Empero, en parte alguna pone de relieve el porqué es absurda y desatinada la conclusión del tribunal; no sólo al afirmar que por ubicarse el incidente en un punto en el cual dos (2) o más vías se encuentran hay una intersección (art. 1º ley 769 de 2002), sino al extraer del rango dado por Cesvi Colombia en su trabajo el tope mayor, para proclamar un exceso de velocidad, cuando ante la posibilidad de elegir entre mínimos y máximos, amparado en las particularidades del caso, era dable acoger aquel y no necesariamente el menor, en especial cuando el informe de Cesvi Colombia apuntó que «[C]onsiderando el área de impacto entre el vehículo 1 (Automóvil HKW 396 y el vehículo 3 (Motocicleta) del análisis de conversión de energía cinética en trabajo de desaceleración y teniendo en cuenta que previo al inicio del arrastre trascurre un tiempo llamado tiempo de vuelo que trascurre entre el impacto y el contacto lateral del vehículo con la vía, se obtiene que justo al inicio del proceso de arrastre lateral la motocicleta transitaba a una velocidad del orden de los 29km/h y 34 km/h».

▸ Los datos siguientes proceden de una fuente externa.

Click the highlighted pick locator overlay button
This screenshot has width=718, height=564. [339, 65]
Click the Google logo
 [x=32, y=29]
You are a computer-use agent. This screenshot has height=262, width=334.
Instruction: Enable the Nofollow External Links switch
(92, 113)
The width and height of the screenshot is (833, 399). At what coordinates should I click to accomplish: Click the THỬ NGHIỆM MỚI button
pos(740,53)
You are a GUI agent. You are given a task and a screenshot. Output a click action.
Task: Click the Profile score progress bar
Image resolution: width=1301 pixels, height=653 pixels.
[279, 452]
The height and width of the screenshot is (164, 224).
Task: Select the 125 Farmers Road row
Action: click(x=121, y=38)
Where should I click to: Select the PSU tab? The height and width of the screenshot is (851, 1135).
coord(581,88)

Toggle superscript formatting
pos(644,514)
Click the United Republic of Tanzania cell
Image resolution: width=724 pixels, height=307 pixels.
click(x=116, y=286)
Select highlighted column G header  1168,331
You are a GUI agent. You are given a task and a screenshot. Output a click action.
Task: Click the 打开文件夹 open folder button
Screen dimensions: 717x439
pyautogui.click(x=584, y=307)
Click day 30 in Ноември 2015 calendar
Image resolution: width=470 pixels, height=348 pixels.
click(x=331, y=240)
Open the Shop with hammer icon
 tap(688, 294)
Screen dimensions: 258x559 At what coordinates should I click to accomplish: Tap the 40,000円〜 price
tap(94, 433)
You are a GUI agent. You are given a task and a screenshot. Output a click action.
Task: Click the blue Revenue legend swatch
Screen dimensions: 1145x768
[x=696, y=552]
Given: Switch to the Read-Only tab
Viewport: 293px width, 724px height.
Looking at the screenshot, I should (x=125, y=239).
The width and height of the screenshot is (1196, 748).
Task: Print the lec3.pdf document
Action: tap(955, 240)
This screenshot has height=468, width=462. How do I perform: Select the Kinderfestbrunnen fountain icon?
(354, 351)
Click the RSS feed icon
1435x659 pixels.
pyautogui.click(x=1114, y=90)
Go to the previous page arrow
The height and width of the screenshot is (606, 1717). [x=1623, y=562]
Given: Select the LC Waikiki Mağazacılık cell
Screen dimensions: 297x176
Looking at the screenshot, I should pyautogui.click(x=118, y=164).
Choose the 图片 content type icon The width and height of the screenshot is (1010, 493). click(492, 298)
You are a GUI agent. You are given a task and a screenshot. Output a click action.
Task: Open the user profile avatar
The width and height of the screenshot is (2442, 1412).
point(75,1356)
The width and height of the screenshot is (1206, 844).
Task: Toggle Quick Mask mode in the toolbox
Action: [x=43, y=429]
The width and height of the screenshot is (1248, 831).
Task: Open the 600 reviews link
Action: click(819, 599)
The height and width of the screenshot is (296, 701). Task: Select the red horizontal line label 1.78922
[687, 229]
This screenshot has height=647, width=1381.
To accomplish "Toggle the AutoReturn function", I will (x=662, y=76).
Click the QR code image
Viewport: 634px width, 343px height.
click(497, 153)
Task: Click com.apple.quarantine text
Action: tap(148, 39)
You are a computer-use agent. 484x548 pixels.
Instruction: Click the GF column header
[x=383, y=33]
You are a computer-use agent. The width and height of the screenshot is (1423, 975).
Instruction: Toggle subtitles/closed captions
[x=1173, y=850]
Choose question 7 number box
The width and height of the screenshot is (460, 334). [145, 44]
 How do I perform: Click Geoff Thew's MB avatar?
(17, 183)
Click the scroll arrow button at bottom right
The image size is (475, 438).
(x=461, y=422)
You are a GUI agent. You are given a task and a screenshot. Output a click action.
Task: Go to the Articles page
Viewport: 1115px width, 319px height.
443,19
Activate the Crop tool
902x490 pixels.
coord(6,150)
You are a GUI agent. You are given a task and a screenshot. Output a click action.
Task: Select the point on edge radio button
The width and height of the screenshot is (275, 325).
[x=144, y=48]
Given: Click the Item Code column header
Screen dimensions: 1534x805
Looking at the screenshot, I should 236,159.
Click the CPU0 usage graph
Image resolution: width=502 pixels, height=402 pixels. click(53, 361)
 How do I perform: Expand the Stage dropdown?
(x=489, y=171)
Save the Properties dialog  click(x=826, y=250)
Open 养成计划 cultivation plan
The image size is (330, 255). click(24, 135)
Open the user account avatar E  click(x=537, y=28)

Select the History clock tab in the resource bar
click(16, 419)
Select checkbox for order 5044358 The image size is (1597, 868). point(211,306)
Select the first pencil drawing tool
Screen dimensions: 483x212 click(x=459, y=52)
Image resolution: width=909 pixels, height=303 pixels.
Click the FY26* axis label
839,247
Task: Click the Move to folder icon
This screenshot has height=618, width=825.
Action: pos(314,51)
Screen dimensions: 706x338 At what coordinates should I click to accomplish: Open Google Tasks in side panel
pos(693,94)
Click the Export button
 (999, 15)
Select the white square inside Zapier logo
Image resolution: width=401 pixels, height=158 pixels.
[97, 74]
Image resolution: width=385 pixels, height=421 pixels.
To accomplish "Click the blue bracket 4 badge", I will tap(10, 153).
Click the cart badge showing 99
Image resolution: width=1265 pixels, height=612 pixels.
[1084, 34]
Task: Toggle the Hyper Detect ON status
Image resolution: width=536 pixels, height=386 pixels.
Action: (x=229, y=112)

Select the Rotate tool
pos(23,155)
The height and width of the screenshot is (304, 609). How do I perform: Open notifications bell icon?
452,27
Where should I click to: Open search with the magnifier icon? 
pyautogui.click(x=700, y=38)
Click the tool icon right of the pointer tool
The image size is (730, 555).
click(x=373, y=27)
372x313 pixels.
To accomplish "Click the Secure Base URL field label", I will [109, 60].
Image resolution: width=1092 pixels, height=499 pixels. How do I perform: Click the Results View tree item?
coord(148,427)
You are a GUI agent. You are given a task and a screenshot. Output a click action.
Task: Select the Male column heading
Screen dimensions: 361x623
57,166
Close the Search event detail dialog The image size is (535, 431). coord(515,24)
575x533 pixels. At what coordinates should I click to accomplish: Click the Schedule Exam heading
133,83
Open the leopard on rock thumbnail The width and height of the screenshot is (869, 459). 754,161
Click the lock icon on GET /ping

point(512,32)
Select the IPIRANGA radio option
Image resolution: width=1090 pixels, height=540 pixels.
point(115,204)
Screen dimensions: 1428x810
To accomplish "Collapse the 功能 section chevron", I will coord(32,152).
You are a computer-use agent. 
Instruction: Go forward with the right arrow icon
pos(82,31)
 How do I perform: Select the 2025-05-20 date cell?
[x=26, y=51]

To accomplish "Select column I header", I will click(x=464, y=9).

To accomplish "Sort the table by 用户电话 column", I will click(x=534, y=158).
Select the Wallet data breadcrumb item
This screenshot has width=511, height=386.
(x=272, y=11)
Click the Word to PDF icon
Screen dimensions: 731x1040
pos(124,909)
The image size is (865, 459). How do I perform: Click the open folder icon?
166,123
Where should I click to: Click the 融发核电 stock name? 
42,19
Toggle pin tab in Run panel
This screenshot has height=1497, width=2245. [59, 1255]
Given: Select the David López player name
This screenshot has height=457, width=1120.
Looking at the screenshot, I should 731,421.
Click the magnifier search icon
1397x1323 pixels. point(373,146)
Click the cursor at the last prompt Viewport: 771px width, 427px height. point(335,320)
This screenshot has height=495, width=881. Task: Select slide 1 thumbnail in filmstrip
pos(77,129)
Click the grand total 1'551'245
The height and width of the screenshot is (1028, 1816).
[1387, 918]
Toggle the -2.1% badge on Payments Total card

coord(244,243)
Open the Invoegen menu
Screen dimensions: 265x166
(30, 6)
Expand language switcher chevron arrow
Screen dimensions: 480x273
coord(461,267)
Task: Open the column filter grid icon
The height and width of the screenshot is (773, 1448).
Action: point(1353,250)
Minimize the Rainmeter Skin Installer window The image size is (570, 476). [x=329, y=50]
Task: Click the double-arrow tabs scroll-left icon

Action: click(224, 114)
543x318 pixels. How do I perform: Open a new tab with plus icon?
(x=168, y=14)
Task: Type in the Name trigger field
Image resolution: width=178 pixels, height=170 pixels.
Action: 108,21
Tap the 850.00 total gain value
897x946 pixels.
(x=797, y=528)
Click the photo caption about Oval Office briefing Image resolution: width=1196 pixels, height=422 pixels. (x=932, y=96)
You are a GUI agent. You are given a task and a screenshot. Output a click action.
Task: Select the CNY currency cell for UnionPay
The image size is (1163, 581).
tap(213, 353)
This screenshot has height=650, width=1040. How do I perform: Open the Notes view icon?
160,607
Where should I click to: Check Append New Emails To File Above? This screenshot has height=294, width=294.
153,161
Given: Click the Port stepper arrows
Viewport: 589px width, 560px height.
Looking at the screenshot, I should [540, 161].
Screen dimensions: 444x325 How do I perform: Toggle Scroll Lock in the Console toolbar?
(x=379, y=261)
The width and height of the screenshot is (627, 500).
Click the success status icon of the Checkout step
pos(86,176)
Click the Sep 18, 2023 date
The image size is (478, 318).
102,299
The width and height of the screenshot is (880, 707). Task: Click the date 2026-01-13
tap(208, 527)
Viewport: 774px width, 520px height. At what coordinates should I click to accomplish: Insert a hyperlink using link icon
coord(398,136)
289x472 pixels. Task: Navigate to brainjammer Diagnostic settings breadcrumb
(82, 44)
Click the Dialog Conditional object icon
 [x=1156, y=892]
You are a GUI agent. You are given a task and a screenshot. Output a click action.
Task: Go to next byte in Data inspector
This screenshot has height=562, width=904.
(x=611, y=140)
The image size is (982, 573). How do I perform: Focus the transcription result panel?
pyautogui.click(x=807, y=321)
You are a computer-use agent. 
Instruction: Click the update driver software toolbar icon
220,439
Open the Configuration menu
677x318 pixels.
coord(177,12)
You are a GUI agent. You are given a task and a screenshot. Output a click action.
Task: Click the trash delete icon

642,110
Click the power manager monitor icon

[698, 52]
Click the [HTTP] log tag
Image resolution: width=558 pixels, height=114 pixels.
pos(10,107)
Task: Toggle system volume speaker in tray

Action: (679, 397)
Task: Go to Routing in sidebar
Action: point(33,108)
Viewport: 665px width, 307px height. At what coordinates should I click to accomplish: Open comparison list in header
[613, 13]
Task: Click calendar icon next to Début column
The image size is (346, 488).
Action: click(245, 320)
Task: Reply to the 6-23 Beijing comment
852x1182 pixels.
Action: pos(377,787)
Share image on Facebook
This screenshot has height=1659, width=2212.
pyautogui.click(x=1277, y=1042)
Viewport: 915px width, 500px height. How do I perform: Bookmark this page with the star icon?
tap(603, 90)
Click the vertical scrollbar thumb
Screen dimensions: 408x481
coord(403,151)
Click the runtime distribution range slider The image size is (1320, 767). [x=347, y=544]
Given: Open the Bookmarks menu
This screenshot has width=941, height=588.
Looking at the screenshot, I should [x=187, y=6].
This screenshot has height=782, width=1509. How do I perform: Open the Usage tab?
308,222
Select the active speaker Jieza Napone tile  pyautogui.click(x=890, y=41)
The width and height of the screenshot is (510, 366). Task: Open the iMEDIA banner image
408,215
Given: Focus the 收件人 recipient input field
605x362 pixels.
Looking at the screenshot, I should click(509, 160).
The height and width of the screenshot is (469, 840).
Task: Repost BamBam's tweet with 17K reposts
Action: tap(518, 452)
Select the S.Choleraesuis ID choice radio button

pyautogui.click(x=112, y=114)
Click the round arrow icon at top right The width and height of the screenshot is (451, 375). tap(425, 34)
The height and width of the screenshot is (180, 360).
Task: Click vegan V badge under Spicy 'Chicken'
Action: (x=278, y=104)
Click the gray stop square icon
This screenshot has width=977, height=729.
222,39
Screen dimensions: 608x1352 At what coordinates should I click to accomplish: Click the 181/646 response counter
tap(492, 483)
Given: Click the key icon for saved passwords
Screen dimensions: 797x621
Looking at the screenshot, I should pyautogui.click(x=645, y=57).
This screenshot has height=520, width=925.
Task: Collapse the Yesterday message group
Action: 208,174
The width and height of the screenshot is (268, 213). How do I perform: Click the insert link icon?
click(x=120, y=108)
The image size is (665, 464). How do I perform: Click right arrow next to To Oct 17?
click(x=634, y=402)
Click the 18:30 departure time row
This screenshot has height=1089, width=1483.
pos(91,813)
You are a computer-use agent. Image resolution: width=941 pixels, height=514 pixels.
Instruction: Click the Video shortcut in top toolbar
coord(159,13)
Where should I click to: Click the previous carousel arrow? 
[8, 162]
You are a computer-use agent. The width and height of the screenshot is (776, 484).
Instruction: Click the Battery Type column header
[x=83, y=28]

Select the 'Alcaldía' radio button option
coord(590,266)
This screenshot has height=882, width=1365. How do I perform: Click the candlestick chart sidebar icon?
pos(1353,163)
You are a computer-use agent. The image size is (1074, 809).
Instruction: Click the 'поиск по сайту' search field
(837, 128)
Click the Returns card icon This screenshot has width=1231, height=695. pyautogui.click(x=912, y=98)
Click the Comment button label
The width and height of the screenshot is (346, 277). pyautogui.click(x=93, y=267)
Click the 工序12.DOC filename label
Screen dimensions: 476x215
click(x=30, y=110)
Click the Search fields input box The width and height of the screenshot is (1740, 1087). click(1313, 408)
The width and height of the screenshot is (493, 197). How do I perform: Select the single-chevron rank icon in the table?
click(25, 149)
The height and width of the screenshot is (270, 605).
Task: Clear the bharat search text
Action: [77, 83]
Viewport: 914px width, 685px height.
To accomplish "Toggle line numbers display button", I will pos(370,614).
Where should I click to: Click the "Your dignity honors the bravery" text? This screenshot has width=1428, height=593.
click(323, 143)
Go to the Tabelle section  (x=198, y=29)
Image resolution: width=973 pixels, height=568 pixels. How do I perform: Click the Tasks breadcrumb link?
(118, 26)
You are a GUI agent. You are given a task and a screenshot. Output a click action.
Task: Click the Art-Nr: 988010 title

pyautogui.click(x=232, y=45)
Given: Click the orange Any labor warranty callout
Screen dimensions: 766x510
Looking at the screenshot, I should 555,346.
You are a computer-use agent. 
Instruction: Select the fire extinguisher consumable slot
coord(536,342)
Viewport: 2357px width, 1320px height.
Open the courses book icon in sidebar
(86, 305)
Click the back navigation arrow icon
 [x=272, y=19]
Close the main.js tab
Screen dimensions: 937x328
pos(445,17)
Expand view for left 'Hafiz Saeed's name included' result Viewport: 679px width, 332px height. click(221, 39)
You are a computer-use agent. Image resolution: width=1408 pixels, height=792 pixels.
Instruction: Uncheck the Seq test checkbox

Lo propio ocurrió con la presencia de condiciones que imponían el límite de 30 km/h, como es la presencia de una escuela en el área cuando, al margen de lo plasmado en la experticia del CIAT, nada expone frente a lo explicitado por Diego Fernando Suarez Alonso en su interrogatorio en donde al ser preguntado sobre las señales de tránsito existentes en la vía, respondió que «hay una señal que es para los de la escuela, los niños porque hay ahí una escuela que dice paso, pues toca disminuir la velocidad cuando uno viene de Faca a Bojacá, que en toda la esquina hay una escuela que bueno no me acuerdo el nombre de la escuela iniciando ahí toca disminuir el paso, la velocidad porque hay también muchos ingresos de empresas de flores todo por ende uno disminuye siempre, quiera o no quiera disminuye la velocidad ahí» (minuto 1:04:11), circunstancia que por imperativo legal restringe la velocidad a ese tope (art. 106 ley 769 de 2002, modificado ley 1239 de 2008), lo que de acuerdo con lo narrado era claramente conocido por Diego Suarez, sin que pueda entonces argüir su inexistencia.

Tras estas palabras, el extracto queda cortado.